What you should do ::
Copy out verbatim the part of the listing that opens with the line containing "71 (493, 2114)" and closes with the final line of the listing.

Material for this exercise ::
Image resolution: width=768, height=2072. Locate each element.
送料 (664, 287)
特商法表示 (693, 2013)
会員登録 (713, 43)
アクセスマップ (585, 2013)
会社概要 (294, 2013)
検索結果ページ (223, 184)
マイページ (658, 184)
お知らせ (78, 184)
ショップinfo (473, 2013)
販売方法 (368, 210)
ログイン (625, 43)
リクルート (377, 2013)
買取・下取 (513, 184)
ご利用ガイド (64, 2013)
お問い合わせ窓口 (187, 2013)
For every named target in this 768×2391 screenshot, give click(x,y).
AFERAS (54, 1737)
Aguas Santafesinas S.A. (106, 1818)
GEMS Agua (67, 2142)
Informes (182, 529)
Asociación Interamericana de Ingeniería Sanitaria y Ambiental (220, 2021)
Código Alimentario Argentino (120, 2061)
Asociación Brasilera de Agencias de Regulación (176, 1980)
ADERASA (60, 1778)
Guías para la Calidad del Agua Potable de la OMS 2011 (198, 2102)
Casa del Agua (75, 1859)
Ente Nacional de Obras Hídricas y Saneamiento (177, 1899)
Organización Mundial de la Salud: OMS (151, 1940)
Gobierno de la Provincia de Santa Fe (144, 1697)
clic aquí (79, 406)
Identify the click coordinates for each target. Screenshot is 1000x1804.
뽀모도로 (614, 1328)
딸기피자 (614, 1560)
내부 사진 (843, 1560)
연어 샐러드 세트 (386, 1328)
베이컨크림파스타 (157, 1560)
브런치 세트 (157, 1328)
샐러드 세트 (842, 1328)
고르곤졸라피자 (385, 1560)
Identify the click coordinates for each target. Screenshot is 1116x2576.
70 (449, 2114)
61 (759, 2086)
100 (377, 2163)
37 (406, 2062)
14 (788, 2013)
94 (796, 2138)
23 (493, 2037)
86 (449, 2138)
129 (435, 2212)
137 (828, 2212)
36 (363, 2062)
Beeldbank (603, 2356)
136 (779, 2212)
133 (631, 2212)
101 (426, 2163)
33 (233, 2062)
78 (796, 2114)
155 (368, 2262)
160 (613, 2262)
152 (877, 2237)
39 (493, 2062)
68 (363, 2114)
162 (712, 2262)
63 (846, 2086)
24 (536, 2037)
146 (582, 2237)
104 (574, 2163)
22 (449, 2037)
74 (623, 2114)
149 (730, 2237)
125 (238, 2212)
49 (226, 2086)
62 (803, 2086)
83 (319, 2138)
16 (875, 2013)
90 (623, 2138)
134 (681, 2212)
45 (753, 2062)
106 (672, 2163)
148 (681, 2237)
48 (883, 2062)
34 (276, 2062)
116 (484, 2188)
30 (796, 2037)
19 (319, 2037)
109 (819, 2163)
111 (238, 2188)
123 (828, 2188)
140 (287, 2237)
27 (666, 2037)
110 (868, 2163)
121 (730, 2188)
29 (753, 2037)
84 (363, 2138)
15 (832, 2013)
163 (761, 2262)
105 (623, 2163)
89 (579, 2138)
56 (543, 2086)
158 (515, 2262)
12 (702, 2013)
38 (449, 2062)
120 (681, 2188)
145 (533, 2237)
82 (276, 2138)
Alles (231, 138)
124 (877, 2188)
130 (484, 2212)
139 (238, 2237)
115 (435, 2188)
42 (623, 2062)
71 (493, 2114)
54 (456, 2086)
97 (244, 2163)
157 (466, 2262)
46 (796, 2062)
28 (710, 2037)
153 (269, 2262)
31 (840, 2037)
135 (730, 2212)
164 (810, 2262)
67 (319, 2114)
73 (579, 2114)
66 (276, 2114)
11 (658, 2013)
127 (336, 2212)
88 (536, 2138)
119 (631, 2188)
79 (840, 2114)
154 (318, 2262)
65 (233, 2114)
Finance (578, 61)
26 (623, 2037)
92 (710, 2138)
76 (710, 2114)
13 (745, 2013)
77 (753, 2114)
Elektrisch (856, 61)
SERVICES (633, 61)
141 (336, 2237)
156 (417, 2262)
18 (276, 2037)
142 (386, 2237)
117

Full response ::
71 (493, 2114)
54 (456, 2086)
97 (244, 2163)
157 (466, 2262)
46 (796, 2062)
28 (710, 2037)
153 (269, 2262)
31 (840, 2037)
135 (730, 2212)
164 (810, 2262)
67 (319, 2114)
73 (579, 2114)
66 (276, 2114)
11 (658, 2013)
127 (336, 2212)
88 (536, 2138)
119 (631, 2188)
79 (840, 2114)
154 (318, 2262)
65 (233, 2114)
Finance (578, 61)
26 (623, 2037)
92 (710, 2138)
76 (710, 2114)
13 (745, 2013)
77 (753, 2114)
Elektrisch (856, 61)
SERVICES (633, 61)
141 (336, 2237)
156 (417, 2262)
18 (276, 2037)
142 (386, 2237)
117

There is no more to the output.